In the chapter entitled ‘Symbols in Between’, Kripal focuses on questions of representation and meaning, noting that mathematics joins the knower and known, the mental and the material, but also that, for experiencers, mystical states of oneness and connectedness participate in the foundation of meaning and ‘are the most important and meaningful forms of knowledge that a human being can possess.’ (p. 137) The word symbol derived from the Greek sym-ballein, which means to throw together, so connectedness is inherent. At this point he brings in further considerations from Kastrup to the effect that reality may be an expression or function of consciousness as imagination, that ‘imagination may be reality’, and that we need to evolve a language of resonance, tone, vibration and energy that is capable of penetrating more deeply into oneness that we are and out of which we emerge – this put me in mind of the somewhat neglected work of Douglas Fawcett and Walter Russell. He suggests that mystical experiences of light and energy may be the inside corresponding to mathematically mapped light and energy mapped from the outside. This metaphysic is not either/or, but rather both/and – it is participatory where subject and object are not separate but entangled.

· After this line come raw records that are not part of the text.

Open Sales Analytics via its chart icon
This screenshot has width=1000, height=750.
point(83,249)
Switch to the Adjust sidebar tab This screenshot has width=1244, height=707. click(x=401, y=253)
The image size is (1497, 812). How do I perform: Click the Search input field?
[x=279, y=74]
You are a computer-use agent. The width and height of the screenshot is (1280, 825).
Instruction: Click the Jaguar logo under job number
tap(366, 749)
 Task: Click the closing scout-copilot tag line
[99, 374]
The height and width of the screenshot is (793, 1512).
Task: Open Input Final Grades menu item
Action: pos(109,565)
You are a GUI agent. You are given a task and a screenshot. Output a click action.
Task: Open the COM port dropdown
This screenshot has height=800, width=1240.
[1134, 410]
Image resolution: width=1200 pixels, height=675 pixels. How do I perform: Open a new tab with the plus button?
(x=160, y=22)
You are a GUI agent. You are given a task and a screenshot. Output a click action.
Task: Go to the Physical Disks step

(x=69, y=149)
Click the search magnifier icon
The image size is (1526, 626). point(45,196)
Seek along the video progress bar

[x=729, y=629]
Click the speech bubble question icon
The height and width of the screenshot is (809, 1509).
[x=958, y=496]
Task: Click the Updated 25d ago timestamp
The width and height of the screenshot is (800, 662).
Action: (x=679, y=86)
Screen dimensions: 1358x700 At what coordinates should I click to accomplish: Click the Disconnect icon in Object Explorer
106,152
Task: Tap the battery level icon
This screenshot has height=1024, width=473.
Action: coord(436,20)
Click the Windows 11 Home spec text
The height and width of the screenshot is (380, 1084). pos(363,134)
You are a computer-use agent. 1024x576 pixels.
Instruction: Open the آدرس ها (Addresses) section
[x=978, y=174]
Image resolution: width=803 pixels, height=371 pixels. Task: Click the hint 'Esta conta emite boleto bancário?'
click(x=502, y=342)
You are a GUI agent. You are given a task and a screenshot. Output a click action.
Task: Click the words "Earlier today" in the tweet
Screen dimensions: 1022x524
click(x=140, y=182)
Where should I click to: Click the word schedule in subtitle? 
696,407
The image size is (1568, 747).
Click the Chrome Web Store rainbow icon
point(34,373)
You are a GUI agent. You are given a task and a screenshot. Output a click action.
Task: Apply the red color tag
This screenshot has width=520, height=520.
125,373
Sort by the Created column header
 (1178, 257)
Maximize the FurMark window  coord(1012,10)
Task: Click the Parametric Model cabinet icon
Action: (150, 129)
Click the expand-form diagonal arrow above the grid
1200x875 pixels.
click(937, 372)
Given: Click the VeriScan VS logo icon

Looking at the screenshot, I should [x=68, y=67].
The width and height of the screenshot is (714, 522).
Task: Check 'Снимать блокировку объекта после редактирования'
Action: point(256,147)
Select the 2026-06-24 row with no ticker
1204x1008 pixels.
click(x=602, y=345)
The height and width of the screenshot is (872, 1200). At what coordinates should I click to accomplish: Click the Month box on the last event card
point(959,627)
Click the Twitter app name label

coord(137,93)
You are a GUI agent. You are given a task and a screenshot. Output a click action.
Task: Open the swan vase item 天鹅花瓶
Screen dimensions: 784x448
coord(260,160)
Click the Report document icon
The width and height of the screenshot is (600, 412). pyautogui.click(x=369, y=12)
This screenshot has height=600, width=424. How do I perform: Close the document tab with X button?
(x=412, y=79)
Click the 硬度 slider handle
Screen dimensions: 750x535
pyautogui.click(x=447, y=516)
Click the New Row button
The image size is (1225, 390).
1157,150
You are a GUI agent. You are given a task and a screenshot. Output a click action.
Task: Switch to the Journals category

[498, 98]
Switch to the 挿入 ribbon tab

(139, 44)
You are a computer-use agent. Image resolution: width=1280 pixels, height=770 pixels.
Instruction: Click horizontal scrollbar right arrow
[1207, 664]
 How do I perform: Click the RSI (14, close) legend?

In a chapter on the future politics of knowledge, Kripal sets out five basic skill sets: reflexivity is an intellectual form of the flip, fair and just comparison of others, an expanded anthropology or ‘religion of no religion’ connected to a larger purpose, a cosmic humanism where the human is an expression of the entire universe, and finally a deep, dark ecology understood as self-care and providing an ontological foundation for politics and the realisation that it is our worldview that has generated the crises we face. All this entails the primacy of the whole over the part, a mindful universe that is alive and conscious. This bold and eloquent book delivers a necessary ‘ontological shock’ and maps a potentially expanded future of knowledge where the ‘inside’ of matter is mind – surely a crucial step to take and one that completely reframes our understanding of consciousness and reality.